Collected data entries:

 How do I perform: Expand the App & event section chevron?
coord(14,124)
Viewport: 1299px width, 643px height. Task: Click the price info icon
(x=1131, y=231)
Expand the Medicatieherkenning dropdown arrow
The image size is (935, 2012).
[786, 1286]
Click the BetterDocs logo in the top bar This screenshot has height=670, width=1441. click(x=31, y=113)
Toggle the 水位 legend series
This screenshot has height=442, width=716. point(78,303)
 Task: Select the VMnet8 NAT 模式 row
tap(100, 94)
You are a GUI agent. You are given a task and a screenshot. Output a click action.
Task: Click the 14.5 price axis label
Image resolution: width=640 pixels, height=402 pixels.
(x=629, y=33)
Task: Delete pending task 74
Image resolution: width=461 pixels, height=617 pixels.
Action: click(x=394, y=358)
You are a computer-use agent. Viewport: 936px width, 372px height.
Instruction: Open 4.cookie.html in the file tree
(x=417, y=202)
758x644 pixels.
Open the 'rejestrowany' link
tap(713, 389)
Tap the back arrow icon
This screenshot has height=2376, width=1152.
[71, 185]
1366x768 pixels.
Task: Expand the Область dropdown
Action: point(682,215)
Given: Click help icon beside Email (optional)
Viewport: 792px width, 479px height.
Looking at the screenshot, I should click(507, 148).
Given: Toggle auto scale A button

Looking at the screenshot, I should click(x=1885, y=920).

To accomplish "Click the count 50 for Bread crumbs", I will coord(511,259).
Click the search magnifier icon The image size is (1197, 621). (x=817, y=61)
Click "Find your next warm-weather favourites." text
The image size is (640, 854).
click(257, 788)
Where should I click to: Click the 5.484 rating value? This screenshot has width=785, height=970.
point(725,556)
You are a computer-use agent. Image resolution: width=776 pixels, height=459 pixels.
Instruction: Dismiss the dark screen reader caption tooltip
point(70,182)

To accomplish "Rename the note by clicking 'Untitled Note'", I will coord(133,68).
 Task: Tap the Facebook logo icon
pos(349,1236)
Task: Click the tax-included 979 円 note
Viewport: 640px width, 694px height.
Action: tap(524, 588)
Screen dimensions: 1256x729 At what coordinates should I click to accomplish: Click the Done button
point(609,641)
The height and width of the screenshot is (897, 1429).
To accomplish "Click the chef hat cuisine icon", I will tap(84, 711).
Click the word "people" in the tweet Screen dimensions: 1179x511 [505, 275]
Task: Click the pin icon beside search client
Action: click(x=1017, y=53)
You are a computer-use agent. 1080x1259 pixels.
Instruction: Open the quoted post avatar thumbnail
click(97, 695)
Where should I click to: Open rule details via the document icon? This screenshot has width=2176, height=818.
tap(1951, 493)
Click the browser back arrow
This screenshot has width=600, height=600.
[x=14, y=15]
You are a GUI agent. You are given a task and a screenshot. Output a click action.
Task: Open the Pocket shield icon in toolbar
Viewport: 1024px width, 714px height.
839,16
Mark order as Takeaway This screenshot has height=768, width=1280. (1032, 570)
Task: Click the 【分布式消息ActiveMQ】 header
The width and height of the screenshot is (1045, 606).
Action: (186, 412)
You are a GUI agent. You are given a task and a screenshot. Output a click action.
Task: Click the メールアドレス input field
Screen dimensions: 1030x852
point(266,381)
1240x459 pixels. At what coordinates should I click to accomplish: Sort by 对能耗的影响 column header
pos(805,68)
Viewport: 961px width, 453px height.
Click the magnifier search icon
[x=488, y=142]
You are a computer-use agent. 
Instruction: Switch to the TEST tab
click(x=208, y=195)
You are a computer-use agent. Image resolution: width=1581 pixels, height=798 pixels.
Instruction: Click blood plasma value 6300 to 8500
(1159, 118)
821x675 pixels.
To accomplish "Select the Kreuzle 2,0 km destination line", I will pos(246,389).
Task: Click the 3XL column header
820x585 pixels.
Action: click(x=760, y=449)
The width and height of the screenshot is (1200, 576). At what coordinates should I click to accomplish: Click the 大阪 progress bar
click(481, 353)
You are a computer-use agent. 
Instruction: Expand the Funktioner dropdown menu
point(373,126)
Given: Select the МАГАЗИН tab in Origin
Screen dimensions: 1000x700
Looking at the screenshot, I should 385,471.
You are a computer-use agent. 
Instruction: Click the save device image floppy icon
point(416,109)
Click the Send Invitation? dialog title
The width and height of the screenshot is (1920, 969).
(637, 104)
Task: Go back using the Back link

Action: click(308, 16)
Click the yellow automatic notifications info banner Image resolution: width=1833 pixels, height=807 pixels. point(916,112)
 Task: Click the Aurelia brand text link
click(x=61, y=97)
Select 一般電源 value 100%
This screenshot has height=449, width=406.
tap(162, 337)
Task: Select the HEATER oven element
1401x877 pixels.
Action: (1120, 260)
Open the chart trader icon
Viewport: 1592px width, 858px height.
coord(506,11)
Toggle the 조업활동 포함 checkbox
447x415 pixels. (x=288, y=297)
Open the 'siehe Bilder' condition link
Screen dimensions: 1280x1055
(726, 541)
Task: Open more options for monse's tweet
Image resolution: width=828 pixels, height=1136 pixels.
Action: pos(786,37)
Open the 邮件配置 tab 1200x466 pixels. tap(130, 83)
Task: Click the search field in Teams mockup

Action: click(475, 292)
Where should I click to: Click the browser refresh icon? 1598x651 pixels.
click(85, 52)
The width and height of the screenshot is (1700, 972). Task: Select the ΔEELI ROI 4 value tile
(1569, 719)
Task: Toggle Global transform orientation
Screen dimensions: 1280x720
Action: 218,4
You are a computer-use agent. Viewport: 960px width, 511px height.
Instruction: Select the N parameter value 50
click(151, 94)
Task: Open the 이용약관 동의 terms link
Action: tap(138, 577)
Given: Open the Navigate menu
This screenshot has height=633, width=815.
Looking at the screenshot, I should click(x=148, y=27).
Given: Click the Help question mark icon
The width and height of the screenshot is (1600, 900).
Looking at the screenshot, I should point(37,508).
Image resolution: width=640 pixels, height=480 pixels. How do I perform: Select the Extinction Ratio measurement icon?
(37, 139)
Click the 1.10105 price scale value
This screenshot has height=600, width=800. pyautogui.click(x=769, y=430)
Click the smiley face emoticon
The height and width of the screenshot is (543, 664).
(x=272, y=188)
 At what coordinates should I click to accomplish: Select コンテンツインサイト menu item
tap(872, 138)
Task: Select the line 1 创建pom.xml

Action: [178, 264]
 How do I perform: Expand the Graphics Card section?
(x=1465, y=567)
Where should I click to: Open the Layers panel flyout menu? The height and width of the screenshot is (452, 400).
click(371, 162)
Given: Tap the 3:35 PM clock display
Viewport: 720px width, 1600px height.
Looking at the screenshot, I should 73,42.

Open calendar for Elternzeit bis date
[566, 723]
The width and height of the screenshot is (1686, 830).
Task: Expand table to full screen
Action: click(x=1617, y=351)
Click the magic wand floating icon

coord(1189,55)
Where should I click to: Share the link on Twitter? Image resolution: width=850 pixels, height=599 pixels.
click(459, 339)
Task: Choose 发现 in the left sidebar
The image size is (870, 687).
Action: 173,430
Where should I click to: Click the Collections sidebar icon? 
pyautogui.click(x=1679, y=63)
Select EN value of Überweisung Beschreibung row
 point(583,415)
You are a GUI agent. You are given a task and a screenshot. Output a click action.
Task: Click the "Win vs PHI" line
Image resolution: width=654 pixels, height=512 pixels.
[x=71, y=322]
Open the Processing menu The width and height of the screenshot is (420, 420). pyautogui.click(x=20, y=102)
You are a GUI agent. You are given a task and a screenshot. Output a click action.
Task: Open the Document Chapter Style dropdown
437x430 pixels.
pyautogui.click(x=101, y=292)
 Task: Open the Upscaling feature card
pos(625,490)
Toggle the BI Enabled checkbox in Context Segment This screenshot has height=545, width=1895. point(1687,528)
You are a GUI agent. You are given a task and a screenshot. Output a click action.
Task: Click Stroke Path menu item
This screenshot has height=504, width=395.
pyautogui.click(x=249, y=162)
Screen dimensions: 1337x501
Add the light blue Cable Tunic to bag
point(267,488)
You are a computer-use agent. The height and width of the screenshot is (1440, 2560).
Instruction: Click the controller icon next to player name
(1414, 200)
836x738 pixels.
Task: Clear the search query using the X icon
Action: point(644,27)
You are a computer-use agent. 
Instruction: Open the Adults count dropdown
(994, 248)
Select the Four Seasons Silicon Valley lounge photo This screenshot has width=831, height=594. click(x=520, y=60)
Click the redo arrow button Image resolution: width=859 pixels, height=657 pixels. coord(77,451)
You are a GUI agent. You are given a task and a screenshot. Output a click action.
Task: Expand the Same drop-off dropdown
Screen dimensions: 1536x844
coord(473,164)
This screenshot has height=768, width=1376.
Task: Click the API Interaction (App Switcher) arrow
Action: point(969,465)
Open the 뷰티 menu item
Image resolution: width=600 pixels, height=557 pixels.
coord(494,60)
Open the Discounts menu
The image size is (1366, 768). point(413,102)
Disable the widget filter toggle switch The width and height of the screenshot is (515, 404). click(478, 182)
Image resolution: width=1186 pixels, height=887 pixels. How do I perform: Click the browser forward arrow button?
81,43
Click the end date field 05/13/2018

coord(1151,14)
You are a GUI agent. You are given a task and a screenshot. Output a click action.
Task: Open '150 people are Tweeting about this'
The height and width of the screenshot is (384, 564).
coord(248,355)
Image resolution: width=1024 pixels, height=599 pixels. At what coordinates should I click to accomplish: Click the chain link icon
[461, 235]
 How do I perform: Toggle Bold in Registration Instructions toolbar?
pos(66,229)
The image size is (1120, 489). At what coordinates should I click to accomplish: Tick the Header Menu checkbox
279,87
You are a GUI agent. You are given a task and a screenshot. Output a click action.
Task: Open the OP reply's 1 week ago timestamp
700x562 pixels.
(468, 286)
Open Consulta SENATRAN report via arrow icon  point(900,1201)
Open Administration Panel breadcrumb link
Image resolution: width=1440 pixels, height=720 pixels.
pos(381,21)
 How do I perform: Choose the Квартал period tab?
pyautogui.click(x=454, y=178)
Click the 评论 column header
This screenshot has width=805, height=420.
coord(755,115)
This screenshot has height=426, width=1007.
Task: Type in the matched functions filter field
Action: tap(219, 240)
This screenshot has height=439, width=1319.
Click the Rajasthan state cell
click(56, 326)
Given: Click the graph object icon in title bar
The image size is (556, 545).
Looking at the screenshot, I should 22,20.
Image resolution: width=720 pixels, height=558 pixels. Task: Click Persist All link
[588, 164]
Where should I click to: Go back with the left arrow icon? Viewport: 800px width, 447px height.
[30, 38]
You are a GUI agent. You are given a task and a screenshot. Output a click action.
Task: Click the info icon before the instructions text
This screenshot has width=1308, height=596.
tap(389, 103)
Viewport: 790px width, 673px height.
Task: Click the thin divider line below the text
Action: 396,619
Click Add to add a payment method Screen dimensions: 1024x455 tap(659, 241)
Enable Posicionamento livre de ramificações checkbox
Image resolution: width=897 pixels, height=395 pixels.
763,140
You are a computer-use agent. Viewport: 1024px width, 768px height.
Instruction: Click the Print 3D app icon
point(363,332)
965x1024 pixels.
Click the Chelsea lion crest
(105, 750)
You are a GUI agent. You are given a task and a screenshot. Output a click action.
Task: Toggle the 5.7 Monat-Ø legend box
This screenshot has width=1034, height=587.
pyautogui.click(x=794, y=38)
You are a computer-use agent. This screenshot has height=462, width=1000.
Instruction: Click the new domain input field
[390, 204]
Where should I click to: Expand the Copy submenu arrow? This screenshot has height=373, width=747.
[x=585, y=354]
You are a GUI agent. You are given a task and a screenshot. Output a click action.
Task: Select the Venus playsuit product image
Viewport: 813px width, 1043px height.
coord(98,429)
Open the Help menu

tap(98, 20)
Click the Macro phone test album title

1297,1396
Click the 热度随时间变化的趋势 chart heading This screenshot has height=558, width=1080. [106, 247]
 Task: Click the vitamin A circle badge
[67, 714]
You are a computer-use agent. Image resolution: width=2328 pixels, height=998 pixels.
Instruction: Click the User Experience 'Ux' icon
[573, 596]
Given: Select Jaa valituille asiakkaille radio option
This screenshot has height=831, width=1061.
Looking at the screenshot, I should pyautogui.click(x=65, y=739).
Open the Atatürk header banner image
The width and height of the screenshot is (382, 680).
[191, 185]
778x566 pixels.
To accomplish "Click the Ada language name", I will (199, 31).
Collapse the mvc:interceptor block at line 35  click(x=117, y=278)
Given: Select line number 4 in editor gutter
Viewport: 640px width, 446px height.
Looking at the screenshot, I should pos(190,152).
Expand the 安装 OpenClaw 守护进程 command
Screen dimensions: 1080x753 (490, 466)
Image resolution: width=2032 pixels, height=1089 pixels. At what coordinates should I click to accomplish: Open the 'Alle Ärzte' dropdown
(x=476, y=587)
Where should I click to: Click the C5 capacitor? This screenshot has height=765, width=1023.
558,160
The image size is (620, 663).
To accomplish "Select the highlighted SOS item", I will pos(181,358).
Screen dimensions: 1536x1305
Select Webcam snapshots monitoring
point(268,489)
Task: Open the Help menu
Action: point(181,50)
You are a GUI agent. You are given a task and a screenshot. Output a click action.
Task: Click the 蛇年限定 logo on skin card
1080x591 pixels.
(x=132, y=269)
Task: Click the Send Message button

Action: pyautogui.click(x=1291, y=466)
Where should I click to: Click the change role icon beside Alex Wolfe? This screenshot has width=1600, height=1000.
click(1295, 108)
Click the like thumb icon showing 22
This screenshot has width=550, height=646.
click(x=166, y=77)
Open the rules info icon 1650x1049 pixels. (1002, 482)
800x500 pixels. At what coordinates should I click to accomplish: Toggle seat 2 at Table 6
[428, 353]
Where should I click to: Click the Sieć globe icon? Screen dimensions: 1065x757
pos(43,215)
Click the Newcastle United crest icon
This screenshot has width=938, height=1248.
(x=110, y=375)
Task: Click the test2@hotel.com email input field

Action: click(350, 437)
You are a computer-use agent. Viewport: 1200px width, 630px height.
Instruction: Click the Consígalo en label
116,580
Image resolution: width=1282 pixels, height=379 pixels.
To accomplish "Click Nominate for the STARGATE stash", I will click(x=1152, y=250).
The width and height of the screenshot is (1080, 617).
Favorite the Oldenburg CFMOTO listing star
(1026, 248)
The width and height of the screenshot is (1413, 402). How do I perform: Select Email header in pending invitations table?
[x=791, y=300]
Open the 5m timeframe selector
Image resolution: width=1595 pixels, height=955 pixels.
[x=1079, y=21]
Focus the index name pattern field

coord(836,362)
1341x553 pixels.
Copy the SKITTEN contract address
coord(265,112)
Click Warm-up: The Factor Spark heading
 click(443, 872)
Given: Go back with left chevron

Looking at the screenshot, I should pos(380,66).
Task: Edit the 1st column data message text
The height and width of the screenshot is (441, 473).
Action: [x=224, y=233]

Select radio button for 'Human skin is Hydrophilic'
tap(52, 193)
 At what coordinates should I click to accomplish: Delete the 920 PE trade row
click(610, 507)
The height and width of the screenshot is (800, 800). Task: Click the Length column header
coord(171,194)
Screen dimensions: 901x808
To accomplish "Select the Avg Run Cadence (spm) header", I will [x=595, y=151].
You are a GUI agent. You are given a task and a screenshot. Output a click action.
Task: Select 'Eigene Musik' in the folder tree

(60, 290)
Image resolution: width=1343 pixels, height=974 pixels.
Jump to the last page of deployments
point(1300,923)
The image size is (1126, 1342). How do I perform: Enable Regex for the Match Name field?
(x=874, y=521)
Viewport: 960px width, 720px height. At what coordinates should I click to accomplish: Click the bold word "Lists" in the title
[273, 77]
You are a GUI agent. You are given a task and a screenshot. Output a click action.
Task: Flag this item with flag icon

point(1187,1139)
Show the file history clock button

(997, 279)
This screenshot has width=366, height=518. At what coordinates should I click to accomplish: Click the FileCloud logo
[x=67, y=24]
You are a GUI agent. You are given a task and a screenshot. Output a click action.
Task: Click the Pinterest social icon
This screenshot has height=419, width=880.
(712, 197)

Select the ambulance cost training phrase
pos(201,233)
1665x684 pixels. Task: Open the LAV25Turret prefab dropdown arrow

WHAT YOU HAVE TO DO: Each line in the data that holds the string "will" must be returned.

WRITTEN REPLY:
To accomplish "Click the count 50 for Bread crumbs", I will coord(511,259).
To accomplish "Rename the note by clicking 'Untitled Note'", I will coord(133,68).
To accomplish "Click the chef hat cuisine icon", I will tap(84, 711).
To accomplish "Select the Kreuzle 2,0 km destination line", I will pos(246,389).
To accomplish "Click the Ada language name", I will (199, 31).
To accomplish "Select the highlighted SOS item", I will pos(181,358).
To accomplish "Click Nominate for the STARGATE stash", I will click(x=1152, y=250).
To accomplish "Select the Avg Run Cadence (spm) header", I will [x=595, y=151].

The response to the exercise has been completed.